Agile Project Management

Our original plan got mixed up, the migration waves got completely overlapped and in an agile approach we have continuously examined possible next steps, still with the principle of avoiding risk and downtime. While we applied agile planning principles already before COVID-19 started, this really helped us in planning during difficult times.

Cornerstones were

Plan for frequent migration delivery
The initial technical setup allowed us to plan smaller packages for application or service migrations that could be delivered more autonomously than it would be with a more sequential oriented waterfall approach.
Ownership & Collaboration
We did not change our team setup for this project, nor built a special task force. We worked across teams and distributed work packages in the migration project around existing component ownership. This allowed us to stay within established team delivery processes, ownership definitions (teams felt responsible to migrate their components) and to use the domain knowledge of each team on migrated components. A key factor was to establish good cross-team relationships and collaboration formats for the people working mainly on this project.
Build, measure, learn
With the parallel phase between the old and the new provider, we could prepare new systems for test migrations without affecting user traffic. For most systems it was possible to gradually shift traffic to new systems and get immediate feedback with production traffic to enable fact-based decisions whether to go forward or to adapt things before going forward.
Take decisions as needed and consider changing requirements even late
In such a big project a lot of decisions are needed. We did them at the point in time where they were needed and were not shy to reconsider them in case something was not working as expected. Not everything worked at the first shot and also here good collaboration between teams helped to keep things moving forward.

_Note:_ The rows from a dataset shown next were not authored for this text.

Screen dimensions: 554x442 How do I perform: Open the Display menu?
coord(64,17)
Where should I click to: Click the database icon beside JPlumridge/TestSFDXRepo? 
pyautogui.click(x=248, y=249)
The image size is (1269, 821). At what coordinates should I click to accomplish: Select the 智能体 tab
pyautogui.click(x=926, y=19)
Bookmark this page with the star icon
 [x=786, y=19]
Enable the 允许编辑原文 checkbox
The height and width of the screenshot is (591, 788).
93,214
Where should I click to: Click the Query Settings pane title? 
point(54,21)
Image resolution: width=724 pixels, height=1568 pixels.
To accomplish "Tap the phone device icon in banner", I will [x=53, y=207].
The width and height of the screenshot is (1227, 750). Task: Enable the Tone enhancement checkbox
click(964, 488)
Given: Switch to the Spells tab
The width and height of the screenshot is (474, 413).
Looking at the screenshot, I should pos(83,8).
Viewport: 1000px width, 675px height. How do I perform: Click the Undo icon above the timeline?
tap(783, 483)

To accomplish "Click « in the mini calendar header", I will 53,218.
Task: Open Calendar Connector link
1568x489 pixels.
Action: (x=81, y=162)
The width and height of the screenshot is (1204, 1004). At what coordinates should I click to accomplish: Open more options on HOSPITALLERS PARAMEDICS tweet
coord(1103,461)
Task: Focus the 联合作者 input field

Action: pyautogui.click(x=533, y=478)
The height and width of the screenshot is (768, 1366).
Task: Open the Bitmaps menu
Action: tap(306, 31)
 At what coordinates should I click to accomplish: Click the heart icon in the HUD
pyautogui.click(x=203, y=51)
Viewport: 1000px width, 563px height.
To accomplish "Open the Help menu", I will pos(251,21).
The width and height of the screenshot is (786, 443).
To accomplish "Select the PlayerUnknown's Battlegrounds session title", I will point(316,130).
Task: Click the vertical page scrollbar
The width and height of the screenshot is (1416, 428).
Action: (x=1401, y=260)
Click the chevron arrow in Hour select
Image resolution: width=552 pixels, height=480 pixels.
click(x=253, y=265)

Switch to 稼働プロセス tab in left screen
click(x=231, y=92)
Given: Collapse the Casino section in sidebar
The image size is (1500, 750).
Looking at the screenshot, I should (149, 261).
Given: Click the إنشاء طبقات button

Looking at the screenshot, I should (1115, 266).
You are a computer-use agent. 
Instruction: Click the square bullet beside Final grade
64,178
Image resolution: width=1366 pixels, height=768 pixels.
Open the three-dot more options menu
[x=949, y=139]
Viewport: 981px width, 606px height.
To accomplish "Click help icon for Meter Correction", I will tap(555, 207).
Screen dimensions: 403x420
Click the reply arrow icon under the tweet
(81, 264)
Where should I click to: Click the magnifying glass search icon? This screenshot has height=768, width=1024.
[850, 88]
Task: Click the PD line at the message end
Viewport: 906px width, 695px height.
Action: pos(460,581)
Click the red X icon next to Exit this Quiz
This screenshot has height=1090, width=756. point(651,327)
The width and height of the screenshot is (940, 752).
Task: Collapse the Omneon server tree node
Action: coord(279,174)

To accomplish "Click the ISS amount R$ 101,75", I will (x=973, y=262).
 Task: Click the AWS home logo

Collaboration & Relationship

We maintained good and transparent communication with internal stakeholders. This gave us the necessary management support and understanding of the situation (instead of deadlines getting pushed top-down).

We also have a good relationship with our service providers. That’s part of the willhaben culture — not only internally but also in dealing with external companies we work with. Both the new provider and the old provider (who was losing us as a customer with this move) were flexible and supported us where they could. We assume this would have looked different in the case of a purely contract-driven relationship.

Flow

The essential part is that we kept making progress. First smaller steps, later bigger steps. The key point is that we did not stop and freeze the migration entirely. This kept us moving towards the time where we could take bigger steps and also could move hardware. Every week we could celebrate the migration of another component without major downtime.

While this was good for morale, it would not have been possible without a great team of motivated people standing behind this migration approach and working together towards the common goal.

In March 2020 we migrated the first non-production systems, followed by the first production system in April 2020.

In June 2020 we finally started moving bare metal systems, and by that point had already migrated about 75% of non-production and 45% of production systems.

By mid-August 2020 numbers were up to 80% of non-production systems and 70% of production systems migrated. All user facing traffic was served from the new data centers from this point in time, again with no major downtime during migration.

A couple of weeks later we could turn off the last machine at the old provider.

Conclusion

It’s not a new finding that applying agile principles to project planning helps with tackling unexpected impediments. It did not avoid the pandemic having an impact on our project, but it definitely helped us with dealing with it and following the flow until we finished this exciting ride.

And the most important thing is having a great team. Without motivated, experienced and focussed people you cannot do such a migration even without a pandemic. Big thanks especially to the willhaben SRE crew!